Complete the following ::
**a.** Copy the stretch of the semidefinite optimization course description from "Prerequisites" through "in linear programming).".
**b.** According to the semidefinite optimization course description, semidefinite optimization can be seen as a vast generalization of what?
**c.** Translate this sentence from the semidefinite optimization course description into Spanish: "The course aims at students with an interest in optimization, combinatorics, geometry, and algebra."

Selection ::
□ □ □
### Semidefinite Optimisation - M1 - 8EC

Prerequisites
Good knowledge of linear algebra is required (particularly basic notions about matrices, eigenvalues, and eigenvectors, positive semidefinite matrices; e.g., Gilbert Strang's linear algebra lecture http://ocw.mit.edu/courses/mathematics/18-06-linear-algebra-spring-2010/video-lectures/). Some knowledge about linear programming and convex optimization would be helpful (particularly basic notions about convex sets, convex functions, optimality conditions, and duality theory in linear programming).

Aim of the course
The course aims at students with an interest in optimization, combinatorics, geometry, and algebra. The purpose of the course is to give an introduction to the theory, computational techniques, and applications of semidefinite optimization. In particular, after successful participation in the course, students will be able to: explain the theory and algorithmic approach to solve semidefinite optimization problems, give examples of problems in optimization, combinatorics, geometry, and algebra to which semidefinite optimization is applicable, solve semidefinite optimization problems with the help of solvers, and recognize problems that can be tackled using semidefinite optimization.

• Semidefinite optimization is a recent tool in mathematical optimization and can be seen as a vast generalization of linear programming. One can define it as minimizing a linear function of a symmetric, positive semidefinite matrix subject to linear constraints. Only a few decades ago, it became clear that one can solve semidefinite optimization problems efficiently in theory and practice. Since then, semidefinite optimization has become a frequently used tool of high mathematical elegance and computational power.
• Course contents:
• Part 1 (Theory of semidefinite optimization): conic programming, duality theory, algorithms (only selected topics)
• Part 2 (Applications in combinatorics): Lovász theta function, 0/1 programming, max-cut, Grothendieck’s constant
• Part 3 (Applications in geometry): geometry of spectrahedra, hidden convexity results, kissing number, sphere packings
• Part 4 (Applications in algebra): polynomial optimization, positive polynomials and sums of squares, Lasserre hierarchy, noncommutative setting and applications to quantum information.

Lecturers
Monique Laurent (CWI & Tilburg University)
Fernando Oliveira (TU Delft)

Teaching assistant and co-lecturerAlexander Taveira Blomenhofer (CWI)
□ □ □
Listing ::

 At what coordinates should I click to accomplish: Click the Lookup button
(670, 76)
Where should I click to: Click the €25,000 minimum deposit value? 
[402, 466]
□ □ □
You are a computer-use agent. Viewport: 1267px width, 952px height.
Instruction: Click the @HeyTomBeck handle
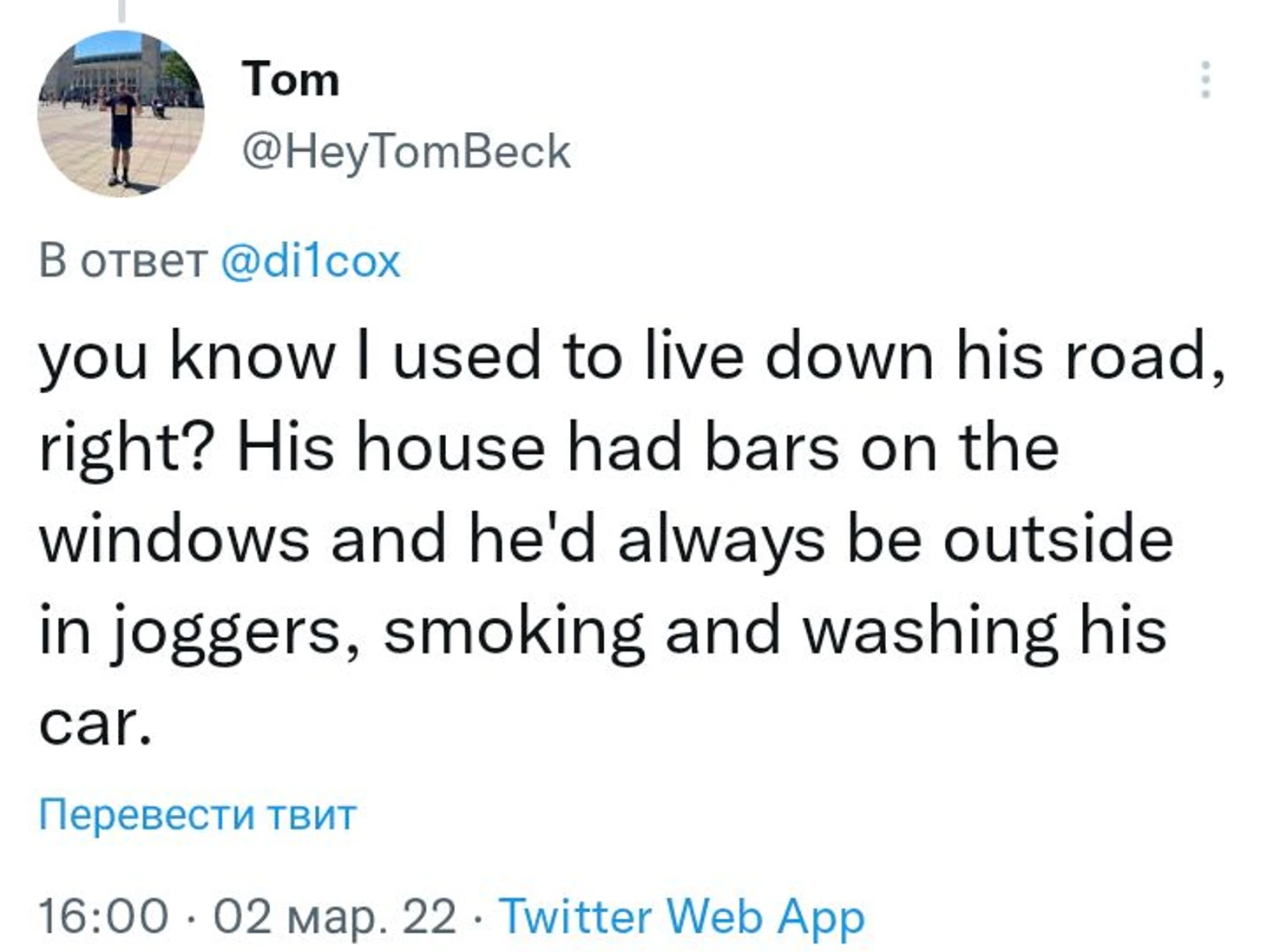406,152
□ □ □
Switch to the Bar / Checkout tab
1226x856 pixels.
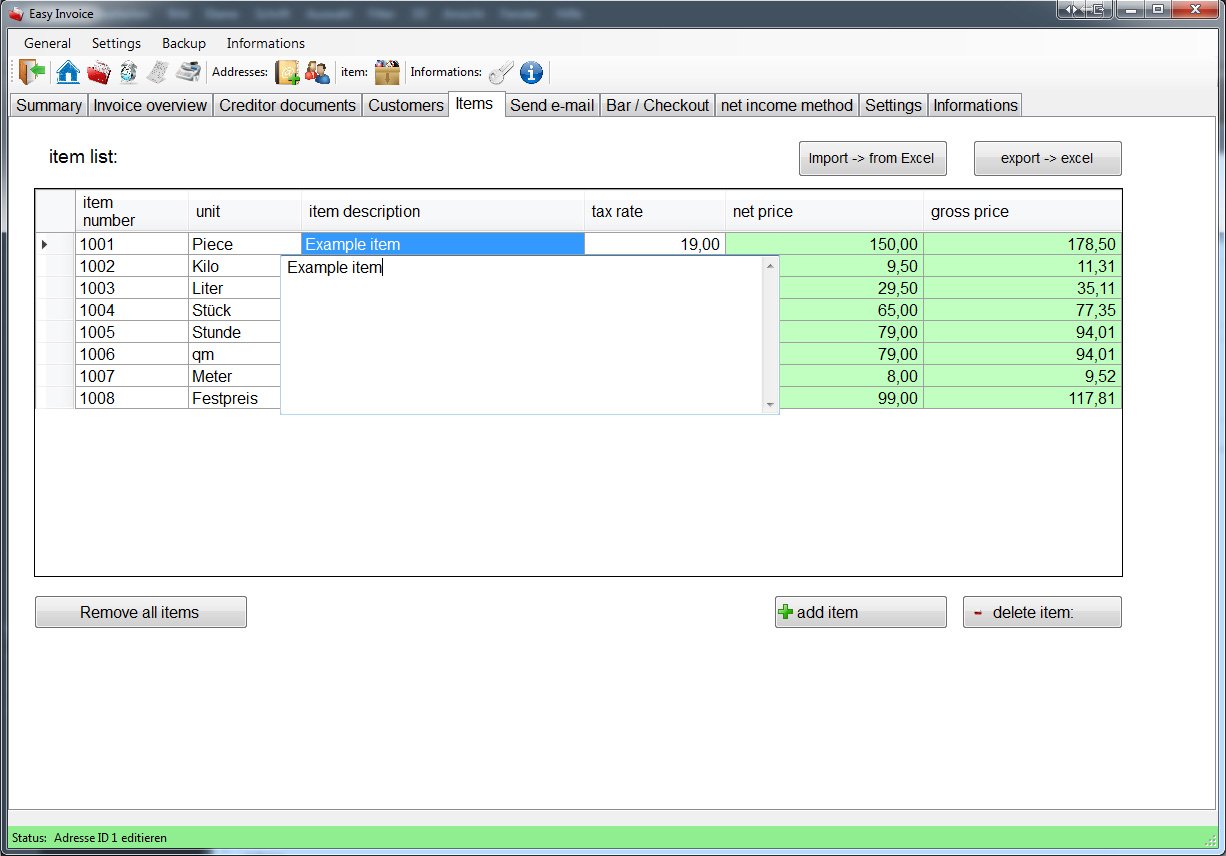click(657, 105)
□ □ □
Answers for this exercise ::
**a.**
Prerequisites
Good knowledge of linear algebra is required (particularly basic notions about matrices, eigenvalues, and eigenvectors, positive semidefinite matrices; e.g., Gilbert Strang's linear algebra lecture http://ocw.mit.edu/courses/mathematics/18-06-linear-algebra-spring-2010/video-lectures/). Some knowledge about linear programming and convex optimization would be helpful (particularly basic notions about convex sets, convex functions, optimality conditions, and duality theory in linear programming).

**b.** Linear programming.

**c.** El curso está dirigido a estudiantes interesados en la optimización, la combinatoria, la geometría y el álgebra.